British Egyptologist; he was born Broughton, Lancashire 14 Sept. 1865, son of Revd James Dickerson Davies and Emma Mary de Garis; he entered Glasgow University, 1884, with a scholarship from Dr. Williams' Library, London; MA, 1889; BD, 1891; later postgraduate at Marburg Univ.; Hon. member of German Arch. Inst., 1928; Hon. MA, Oxon; he was Congregational Minister at Ashton-under-Lyne where he became acquainted with Miss Kate Bradbury (afterwards Mrs. F. Ll. Griffith) who interested him in Egyptology, which he began to study; he next went to Australia as a Unitarian Minister in Melbourne until 1898, when he joined Petrie at Dendera; during the following years he copied an enormous number of tombs for the Arch. Survey of the EEF: Sheikh Said, 1901, Der el-Gebrawi, 1902, and Amarna, 1903-8; these, together with five more tombs at Thebes were published in 10 vols. of the Arch. Survey memoirs, both text and plates being executed by Davies; the merit of this work was recognized by the award of the Leibniz medal of the Prussian Acad.; he also accompanied Breasted in his expedition to Nubia, and assisted Reisner at the pyramids; he married in 1907, Miss A. M. Cummings, herself an accomplished artist and a trained copyist; he then settled at Thebes and worked for many seasons copying tombs for the MMA, which were published in a series of sumptuous volumes; in addition to these larger works he made many contributions to JEA and other journals.
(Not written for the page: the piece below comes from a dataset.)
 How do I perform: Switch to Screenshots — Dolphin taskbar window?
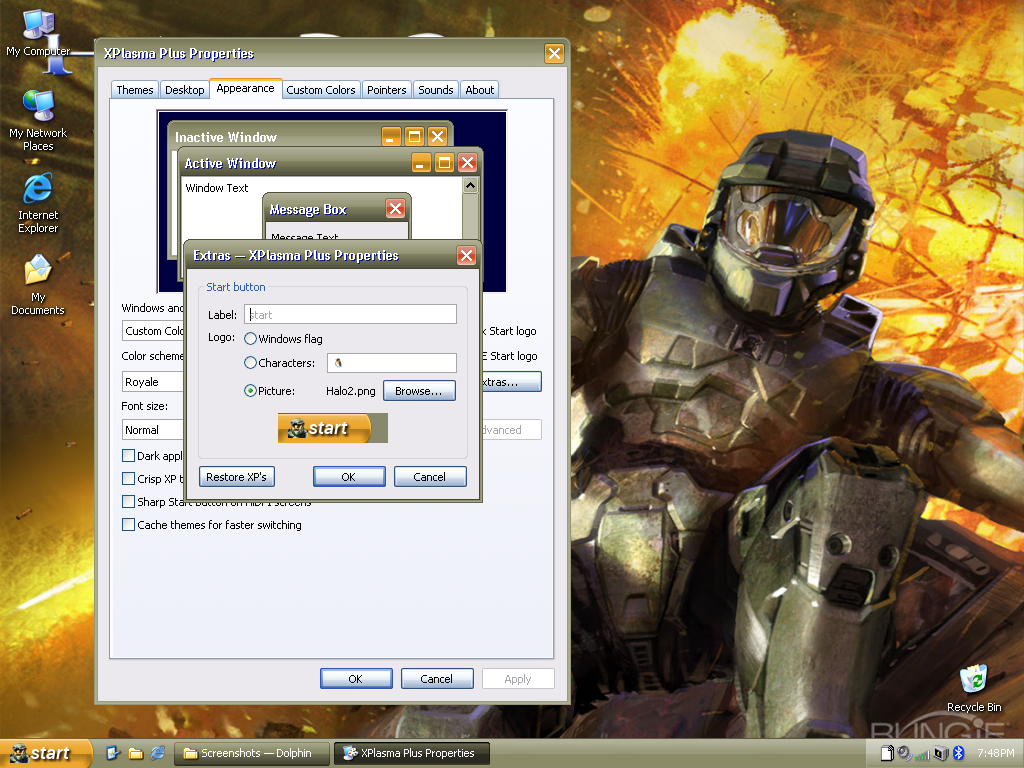point(252,753)
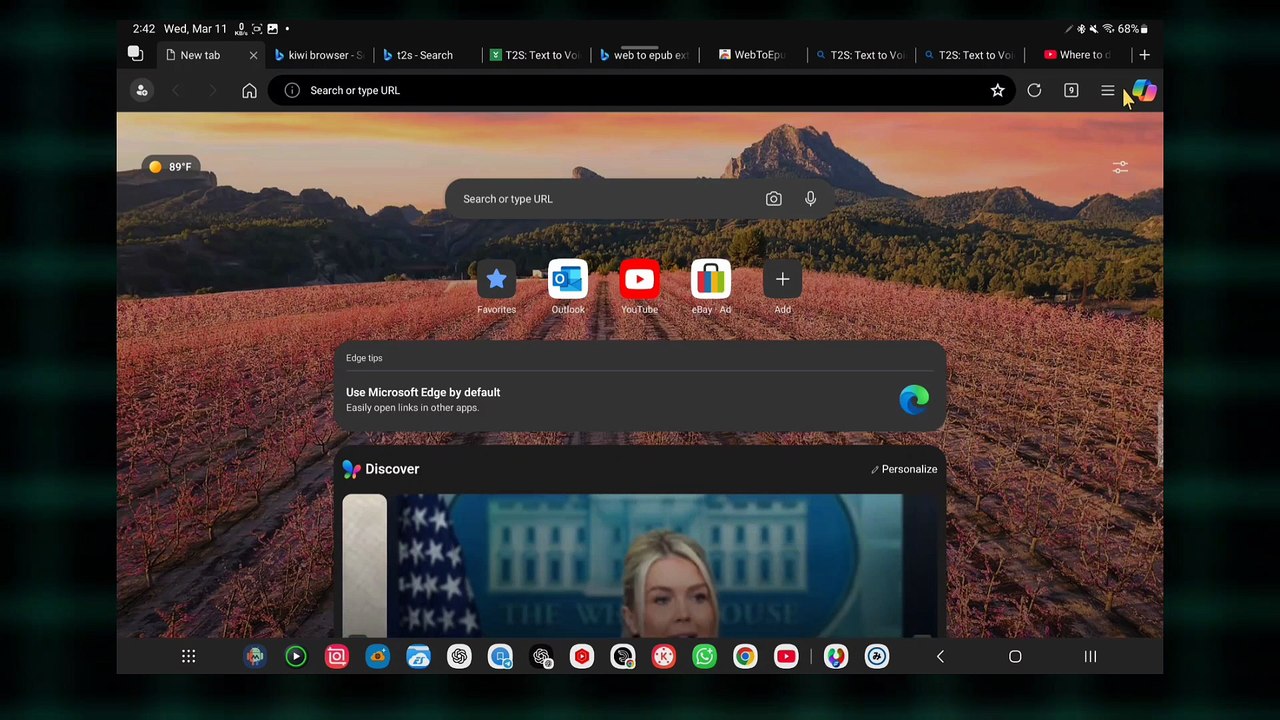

He also published, The Mastaba of Ptahhetep and Akhethetep at Saqqarah, 2 vols. 1900-1; The Rock Tombs of Sheikh Said, 1901; The Rock Tombs of Deir el Gebrawi, 2 vols. 1902; The Rock Tombs of El Amarna, 6 vols. 1903-8; The Temple of Hibis in El Khargeh Oasis, pt. 3, ed. Ludlow Bull and Lindsley F. Hall, 1953; A Corpus of Inscribed Egyptian Funerary Cones, ed. M. F. Laming Macadam, pt. I, 1957. He died at The Copse, Hinksey Hill, Berkshire, 5 Nov. 1941.

Person

British artist and copyist; born Salonika, 6 Jan. 1881, daughter of Cecil J. Cummings and Sarah Tannoch; she was trained at the Slade School of Art and the Royal College of Art under Walter Crane; her interest in Egypt was aroused when she visited Alexandria in 1906, and she married Norman de G. Davies the following year, with whom she was to record a great many Theban tombs; an excellent artist she went to great pains to reproduce colours as exactly as possible, and achieved remarkable results in the days before colour photography; she used egg tempera when making copies of scenes instead of merely watercolours; in all she worked at Thebes for over thirty years, 1908-39; three of the five vols. of The Theban Tombs Series were entirely her work, the others had drawings by her husband as well, while Gardiner edited the series; Nina Davies also copied at Amarna, 1925-6, and at Beni Hasan, 1931-2; in 1923 Gardiner exhibited a collection of her copies at the Victoria and Albert Museum, and this was followed by the publication of two folio vols. of Ancient Egyptian Paintings, 1936; in 1954 a miniature Penguin edition of some of these was illustrated with small reproductions and had a text by the artist; in 1958 she published a series of paintings from originals in the British Museum and the Bankes Collection; she, with her husband, also helped Gardiner in selecting and making drawings of good representative hieroglyphs of the XVIIIth Dynasty to use in his hieroglyphic font, and published Picture Writing in Ancient Egypt, 1958; she contributed a number of articles to the JEA and left two of her copies to the Egyptian Department of the British Museum and other copies together with a shabti figure to the Ashmolean Museum; her Egyptological books were bequeathed to the Griffith Institute and to the Pitt-Rivers Museum, Oxford; she died in Hinksey Hill, Berkshire (now Oxfordshire), 21 April 1965.